Web Services Not Always Better
cdthompso1 writes "In a pragmatic article at ZDNet Australia entitled 'Porting to .NET: Style at the sake of speed?' author Tim Landgrave analyzes the pros and cons of rearchitecting a legacy C++ application to .NET using the lastest services-oriented approach. His conclusions may surprise some, particularly if you are contemplating or already in the middle of a .NET migration yourself."
I disagree with part of this. A proper VM can actually perform faster in many complex scenarios where runtime optimization is better than static compilation. What makes web services suck is XML and SOAP. It's extremely bloated compared to packed binary representations. Parsing XML and walking DOM trees can be a killer.
Good article, although it mischaracterizes the difference as performance vs. elegance; really, what they're talking about is tight vs. loose coupling.

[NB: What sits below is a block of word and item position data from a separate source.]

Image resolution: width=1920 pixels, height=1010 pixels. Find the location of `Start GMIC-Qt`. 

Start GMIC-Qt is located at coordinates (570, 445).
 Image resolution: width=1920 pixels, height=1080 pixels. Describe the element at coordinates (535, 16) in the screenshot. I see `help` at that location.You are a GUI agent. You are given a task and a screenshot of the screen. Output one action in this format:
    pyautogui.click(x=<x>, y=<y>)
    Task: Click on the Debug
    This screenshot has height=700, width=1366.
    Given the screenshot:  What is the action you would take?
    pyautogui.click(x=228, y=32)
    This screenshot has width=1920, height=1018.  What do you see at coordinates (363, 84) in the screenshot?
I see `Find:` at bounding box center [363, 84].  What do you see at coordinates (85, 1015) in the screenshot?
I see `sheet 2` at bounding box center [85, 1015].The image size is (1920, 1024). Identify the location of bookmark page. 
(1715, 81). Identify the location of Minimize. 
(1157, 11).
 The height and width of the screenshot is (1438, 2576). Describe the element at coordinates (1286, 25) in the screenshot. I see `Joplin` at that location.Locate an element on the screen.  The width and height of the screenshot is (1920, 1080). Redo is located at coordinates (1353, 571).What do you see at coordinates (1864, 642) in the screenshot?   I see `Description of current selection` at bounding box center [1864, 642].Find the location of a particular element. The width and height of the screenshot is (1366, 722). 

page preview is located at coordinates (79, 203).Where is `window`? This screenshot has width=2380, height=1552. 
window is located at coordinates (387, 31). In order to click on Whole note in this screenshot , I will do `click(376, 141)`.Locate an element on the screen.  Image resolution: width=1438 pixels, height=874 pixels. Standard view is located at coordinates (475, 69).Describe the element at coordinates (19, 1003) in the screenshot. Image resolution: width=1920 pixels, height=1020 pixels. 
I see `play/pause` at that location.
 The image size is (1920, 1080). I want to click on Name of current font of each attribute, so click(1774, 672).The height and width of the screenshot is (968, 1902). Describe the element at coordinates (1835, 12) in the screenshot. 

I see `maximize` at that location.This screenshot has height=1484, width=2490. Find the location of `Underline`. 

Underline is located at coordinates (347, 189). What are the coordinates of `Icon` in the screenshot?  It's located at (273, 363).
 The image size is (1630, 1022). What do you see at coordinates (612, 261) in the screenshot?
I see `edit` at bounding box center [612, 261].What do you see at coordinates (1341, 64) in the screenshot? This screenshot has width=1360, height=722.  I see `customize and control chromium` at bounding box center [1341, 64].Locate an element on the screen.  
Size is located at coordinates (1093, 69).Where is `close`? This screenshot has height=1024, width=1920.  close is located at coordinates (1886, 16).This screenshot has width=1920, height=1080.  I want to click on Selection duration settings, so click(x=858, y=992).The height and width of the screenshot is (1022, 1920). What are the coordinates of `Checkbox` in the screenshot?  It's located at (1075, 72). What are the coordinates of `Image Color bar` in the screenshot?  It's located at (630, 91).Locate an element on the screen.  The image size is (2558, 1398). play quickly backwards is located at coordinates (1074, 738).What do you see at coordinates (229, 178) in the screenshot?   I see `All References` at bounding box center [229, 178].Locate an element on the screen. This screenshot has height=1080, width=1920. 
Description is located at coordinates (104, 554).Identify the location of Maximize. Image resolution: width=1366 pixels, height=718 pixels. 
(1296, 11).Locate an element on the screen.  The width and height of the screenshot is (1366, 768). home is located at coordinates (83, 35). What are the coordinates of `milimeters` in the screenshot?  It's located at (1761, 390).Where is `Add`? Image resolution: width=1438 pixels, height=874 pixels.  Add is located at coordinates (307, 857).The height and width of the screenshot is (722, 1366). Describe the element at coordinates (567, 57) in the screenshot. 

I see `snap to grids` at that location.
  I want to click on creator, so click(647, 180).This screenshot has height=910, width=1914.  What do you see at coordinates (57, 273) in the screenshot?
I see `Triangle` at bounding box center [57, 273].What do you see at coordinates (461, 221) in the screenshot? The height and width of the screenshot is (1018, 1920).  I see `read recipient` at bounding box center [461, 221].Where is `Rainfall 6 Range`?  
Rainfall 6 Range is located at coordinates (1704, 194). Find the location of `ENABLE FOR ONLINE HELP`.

.NET's and J2EE's, are inherently loosely coupled. They work well, therefore, in situations which call for loose coupling. Surprise!
Web services, both
But loose coupling is not always what you want -- a more tightly coupled, or more language- or platform-specific, remote communication mechanism can yield better performance and less bandwidth usage, and may allow richer communication between systems and better use of language-specific features. When you don't have language independence or integration of heterogeneous systems as a design constraint, tighter integration may be the better option. Certainly the fashionable mania for web-servicifying everything under the sun is a bit overzealous.
It's a familiar moral: choose a degree of abstraction and decoupling appropriate to the problem at hand.